Jordan Executes 15 Prisoners, 10 Convicted of Terrorism
21:54 04.03.2017(updated 01:41 05.03.2017)
Jordan has executed 15 prisoners, 10 convicted of terrorism charges, in the largest mass execution in the country in years.
The prisoners, all Jordanian, were hanged at the Suaga prison near the country's capital, Amman. Jordan lifted a 2006 moratorium on the death penalty in 2014.
A government spokesman said those executed for terrorism offences had been involved in five incidents: the 2003 bombing attack on the country's embassy in Iraq, the 2006 shooting of writer and political activist Nahed Hattar in Amman, the 2006 shooting attack on tourists in Amman that killed a British man, a 2016 attack on security forces in Irbid city, and an attack on intelligence officers in the Baqaa refugee camp in the same year, according to the Petra news agency.
The five not involved in terrorism had been convicted of sexual assaults.
Jordan's King Abdullah II told a UN Security Council Summit in September 2014 that the world must enact a "zero-tolerance policy" on any country, individual or organization found to facilitate, support or foster terrorist groups.
A year ago, Daesh released a video of militants burning alive a Jordanian pilot who had been captured after his plane went down in Syria during a strike against the group. Jordan executed two Al Qaeda prisoners shortly after the video was released.

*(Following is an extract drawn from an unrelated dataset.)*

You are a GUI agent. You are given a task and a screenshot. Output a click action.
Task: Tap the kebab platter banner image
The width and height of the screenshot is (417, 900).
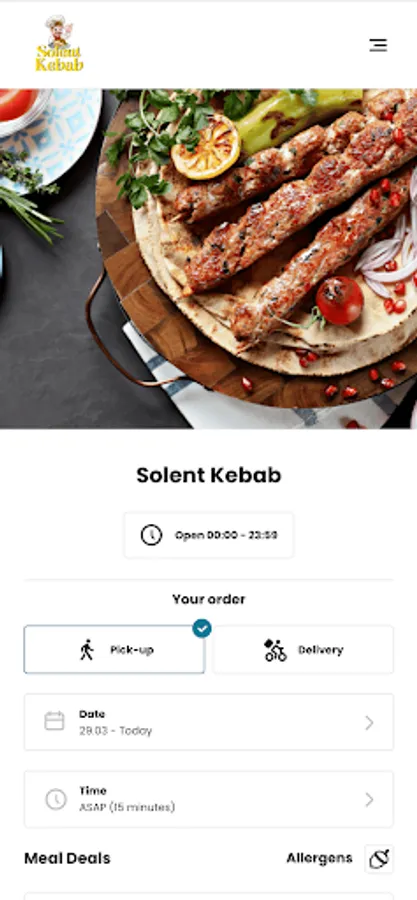click(x=208, y=259)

Samah Hadid, deputy director of Amnesty International's Beirut regional office, called "the horrific scale and secrecy" around the most recent executions "shocking" in a statement on the executions.
"This is a major step backwards for both Jordan and efforts to end the death penalty – a senseless and ineffective means of administering justice. Jordan had for years been a leading example in a region where recourse to the death penalty is all too frequent. There is no evidence that the death penalty address violent crime, including terrorist-related acts. Hanging people will not improve public security."
Jordan has long been accused of looking the other way when confronted with accusations of torture by its security and police services.